Abstract:Instruction tuning constitutes a prevalent technique for tailoring Large Vision Language Models (LVLMs) to meet individual task requirements. To date, most of the existing approaches are confined to single-task adaptation, whereas the requirements in real-world scenarios are inherently varied and continually evolving. Thus an ideal LVLM should sustain continual instruction tuning in the face of stream-task distributions (i.e., different domains, emerging capabilities, and new datasets) while minimizing the forgetting of previously acquired knowledge. To achieve this, we propose a new benchmark for COntinuAl inStruction Tuning on LVLMs (COAST), which encompasses the aforementioned domain-incremental, capability-incremental, and dataset-incremental configurations. In terms of methodology, we propose Continual LLaVA, a rehearsal-free method tailored for continual instruction tuning in LVLMs. To circumvent the additional overhead associated with experience replay, we freeze LVLMs and construct the dual increment embeddings for each input instruction to facilitate parameter-efficient tuning.
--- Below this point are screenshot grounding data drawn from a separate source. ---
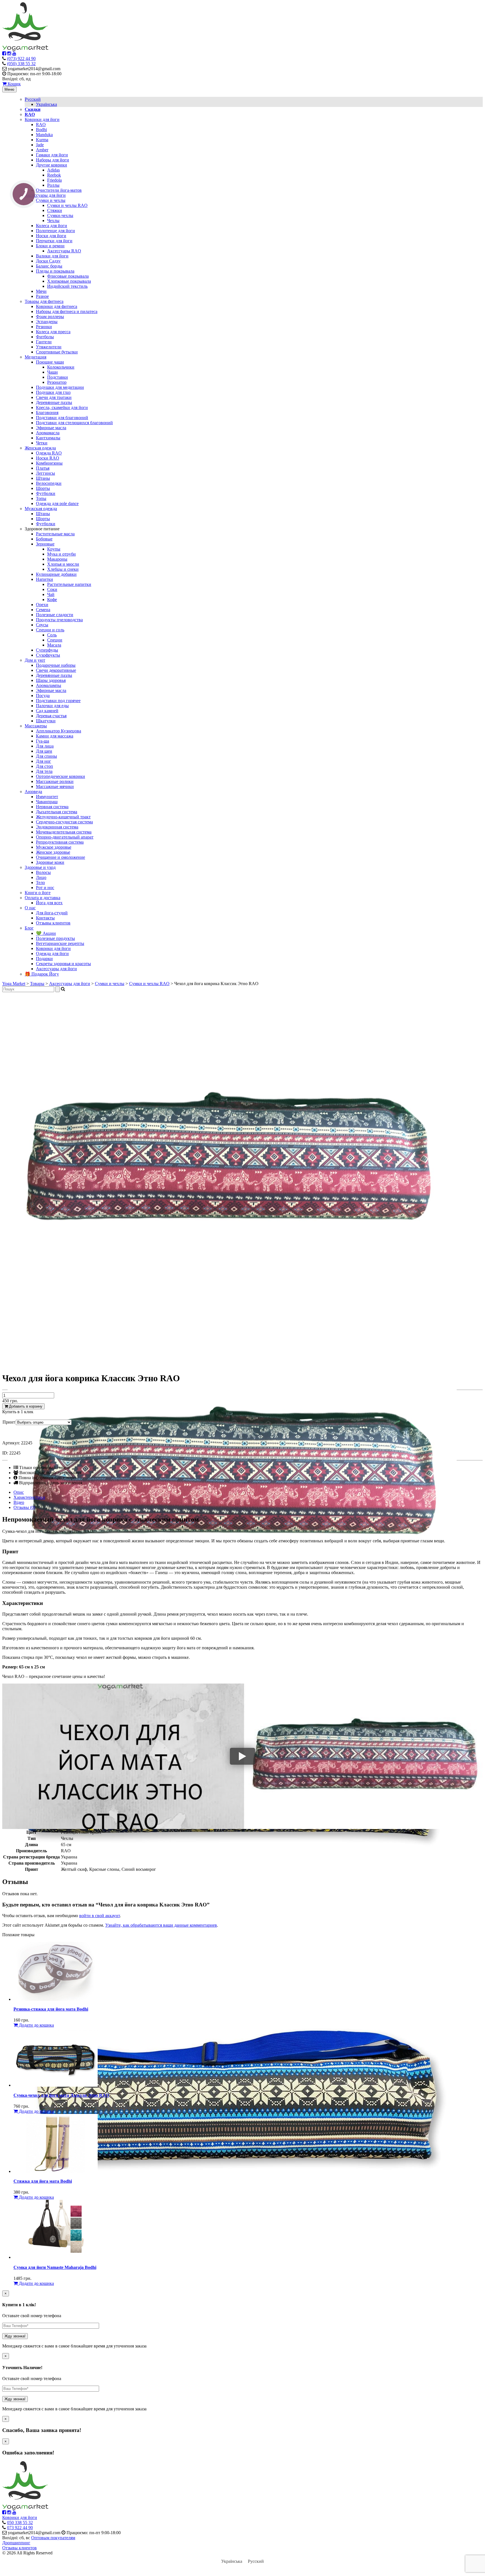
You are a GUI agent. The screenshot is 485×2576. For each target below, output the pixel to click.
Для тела (44, 771)
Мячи (41, 291)
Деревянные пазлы (54, 402)
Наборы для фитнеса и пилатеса (66, 311)
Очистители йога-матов (59, 190)
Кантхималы (48, 437)
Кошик (13, 83)
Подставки (57, 377)
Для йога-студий (52, 912)
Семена (43, 609)
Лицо (41, 877)
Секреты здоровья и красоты (63, 963)
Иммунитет (47, 796)
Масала (54, 645)
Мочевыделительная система (63, 832)
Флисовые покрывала (68, 276)
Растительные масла (55, 533)
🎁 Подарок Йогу (42, 974)
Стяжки (54, 210)
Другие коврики (51, 165)
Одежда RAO (49, 453)
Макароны (57, 559)
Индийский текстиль (67, 286)
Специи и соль (50, 629)
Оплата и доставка (42, 897)
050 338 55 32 (20, 2522)
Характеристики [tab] (29, 1497)
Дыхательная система (56, 811)
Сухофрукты (48, 655)
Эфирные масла (51, 427)
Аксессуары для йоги (45, 195)
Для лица (45, 746)
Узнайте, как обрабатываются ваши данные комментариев (161, 1925)
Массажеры (36, 725)
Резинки (44, 326)
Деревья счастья (51, 715)
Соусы (42, 624)
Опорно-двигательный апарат (64, 837)
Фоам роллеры (50, 316)
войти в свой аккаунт (99, 1915)
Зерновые (45, 544)
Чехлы (53, 220)
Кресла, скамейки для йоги (62, 407)
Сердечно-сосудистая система (64, 821)
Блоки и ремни (50, 245)
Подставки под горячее (58, 700)
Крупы (53, 549)
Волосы (43, 872)
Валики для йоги (52, 256)
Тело (40, 882)
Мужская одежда (41, 508)
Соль (52, 634)
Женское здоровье (53, 852)
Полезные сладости (54, 614)
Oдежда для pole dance (57, 503)
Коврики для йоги (42, 119)
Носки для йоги (51, 235)
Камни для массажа (54, 736)
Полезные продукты (55, 938)
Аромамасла (48, 432)
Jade (40, 144)
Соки (52, 589)
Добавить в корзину (25, 1406)
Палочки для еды (52, 705)
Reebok (54, 175)
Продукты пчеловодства (59, 619)
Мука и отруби (61, 554)
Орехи (42, 604)
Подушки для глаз (53, 392)
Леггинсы (45, 473)
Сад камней (47, 710)
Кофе (52, 599)
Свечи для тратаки (54, 397)
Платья (42, 468)
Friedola (54, 180)
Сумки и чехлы (50, 200)
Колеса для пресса (53, 331)
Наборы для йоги (52, 159)
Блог (29, 928)
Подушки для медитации (60, 387)
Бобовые (44, 538)
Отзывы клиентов (53, 923)
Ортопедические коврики (60, 776)
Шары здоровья (51, 680)
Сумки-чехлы (60, 215)
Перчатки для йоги (54, 240)
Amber (42, 149)
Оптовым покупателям (53, 2537)
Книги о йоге (38, 892)
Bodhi (41, 129)
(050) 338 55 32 (21, 63)
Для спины (46, 756)
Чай (50, 594)
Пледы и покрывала (55, 271)
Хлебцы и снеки (63, 569)
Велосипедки (48, 483)
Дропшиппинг (16, 2542)
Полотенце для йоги (55, 230)
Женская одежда (40, 448)
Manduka (44, 134)
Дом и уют (35, 660)
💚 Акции (46, 933)
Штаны (43, 478)
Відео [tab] (18, 1502)
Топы (41, 498)
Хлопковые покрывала (69, 281)
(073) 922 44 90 (21, 58)
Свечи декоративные (56, 670)
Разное (42, 296)
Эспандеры (47, 321)
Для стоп (44, 766)
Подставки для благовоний (62, 417)
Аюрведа (33, 791)
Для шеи (44, 751)
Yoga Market (13, 983)
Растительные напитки (69, 584)
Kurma (42, 139)
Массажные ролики (55, 781)
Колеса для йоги (51, 225)
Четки (41, 442)
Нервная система (52, 806)
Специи (54, 640)
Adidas (53, 170)
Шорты (43, 488)
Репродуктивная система (60, 842)
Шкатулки (46, 720)
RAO (41, 124)
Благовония (47, 412)
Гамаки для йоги (52, 154)
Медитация (35, 357)
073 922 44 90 (20, 2527)
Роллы (53, 185)
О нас (30, 907)
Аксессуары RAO (64, 250)
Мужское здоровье (53, 847)
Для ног (43, 761)
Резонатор (57, 382)
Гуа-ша (42, 741)
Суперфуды (47, 650)
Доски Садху (48, 261)
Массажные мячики (55, 786)
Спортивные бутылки (57, 352)
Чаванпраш (47, 801)
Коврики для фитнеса (56, 306)
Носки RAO (47, 458)
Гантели (44, 341)
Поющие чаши (50, 362)
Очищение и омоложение (60, 857)
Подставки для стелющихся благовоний (74, 422)
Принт (9, 1422)
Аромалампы (48, 685)
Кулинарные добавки (56, 574)
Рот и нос (45, 887)
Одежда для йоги (52, 953)
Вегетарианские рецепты (60, 943)
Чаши (52, 372)
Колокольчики (60, 367)
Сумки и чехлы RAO (67, 205)
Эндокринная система (57, 827)
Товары (37, 983)
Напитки (44, 579)
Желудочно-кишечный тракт (63, 816)
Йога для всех (49, 902)
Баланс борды (49, 266)
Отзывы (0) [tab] (24, 1507)
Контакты (45, 917)
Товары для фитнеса (44, 301)
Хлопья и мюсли (63, 564)
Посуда (43, 695)
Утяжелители (48, 346)
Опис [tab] (18, 1492)
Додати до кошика (36, 2025)
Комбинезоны (49, 463)
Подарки (44, 958)
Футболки (45, 493)
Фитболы (45, 336)
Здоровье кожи (50, 862)
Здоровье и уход (40, 867)
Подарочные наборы (56, 665)
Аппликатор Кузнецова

Specifically, the increment embeddings can be decomposed into two principal components: 1) intrinsic increment embeddings to encode task-specific characteristics. To achieve this, we set up a low-rank pool containing candidate embeddings, from which we select the relevant ones based on their similarity with the user instructions; 2) contextual increment embeddings to investigate the inter-dependencies across tasks. In this regard, the low-rank embeddings chosen in the previous tasks are aggregated via learnable weighted sum to provide complementary hints. Extensive experiments indicate that the proposed Continual LLaVA outperforms previous methods by significantly reducing the forgetting during the continual instruction tuning process.